Um ambiente de segurança jurídica é também um ambiente no qual as políticas econômicas, independentemente do matiz de sua expressão, têm maiores chances de sucesso. O Projeto de Lei nº. 29/2017, que dispõe sobre o contrato de seguro, expressa o esforço do legislador brasileiro de circunscrever, no setor de seguros brasileiro, um marco legal que ofereça maior segurança jurídica às partes envolvidas no negócio jurídico securitário.

O projeto fixa as bases para o crescimento e a internacionalização do mercado segurador, ao disciplinar as relações contratuais em matéria de seguros, e estabelecer os direitos e obrigações das partes envolvidas. Com isso, o texto harmoniza as expectativas e garante a dispersão de informações de maneira equilibrada entre consumidores, corretores, seguradores, resseguradores. Toda a cadeia de pessoas e empresas envolvidas direta ou indiretamente em um contrato de seguro passaria a ter como referência o mesmo referencial normativo que disciplinaria não apenas a etapa pré-contratual, como também a execução e a resolução contratual.

Fundamental para que se avance ainda mais em matéria de segurança jurídica na relação jurídica securitária, o PLC 29/2017 apresenta um caráter de defesa dos consumidores e beneficiários que se alia à tendência da legislação, da regulação e da jurisprudência dos principais mercados de seguros do mundo, notadamente a Alemanha, a Inglaterra, os Estados Unidos e, em um nível supranacional, a União Europeia.

Seu conteúdo conceitual e as funcionalidades das figuras jurídicas ali tratadas, por exemplo, proporcionam maior clareza aos investidores e players internacionais com eventual interesse no mercado brasileiro, seja como empresários do setor de seguro, resseguro, intermediação e conexos, seja como investidores, segurados ou beneficiários que utilizam o serviço de seguro.

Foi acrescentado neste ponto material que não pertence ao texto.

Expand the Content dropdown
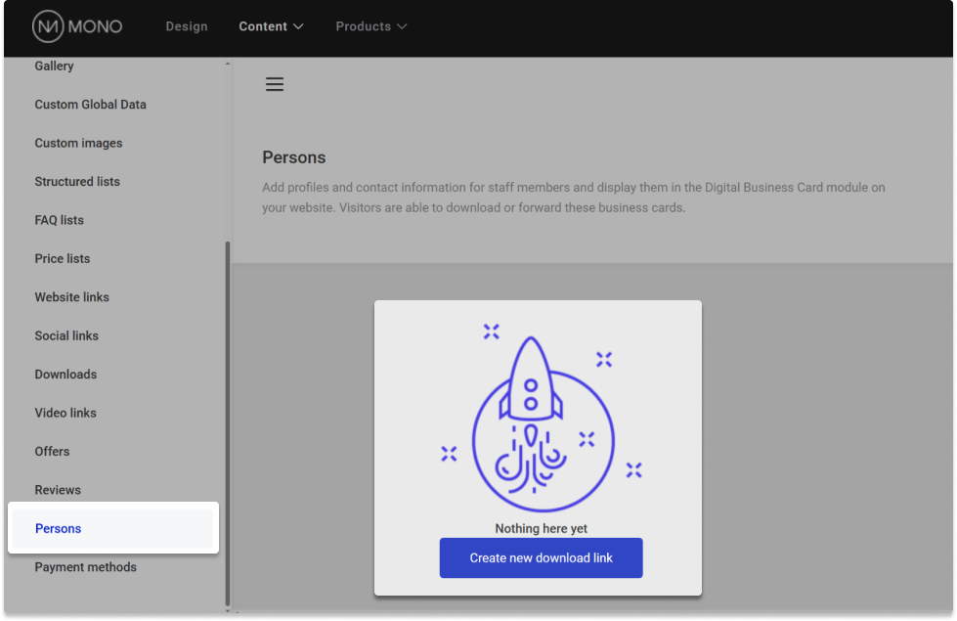 tap(271, 26)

Por esses e outros motivos, o PL nº. 29/2017 supre a carência histórica de um marco legal adequado e capaz de garantir a conquista da segurança jurídica nesse setor primordial à economia e à sociedade brasileiras. Tudo isso sem deixar-se, contudo, embalar pelas retóricas que vez ou outra insistem em impedir a consolidação da abertura econômica e integração do mercado de seguros brasileiro ao mercado de seguros internacional. É, sem dúvida, uma Lei de Contrato de Seguro adequada ao nosso tempo.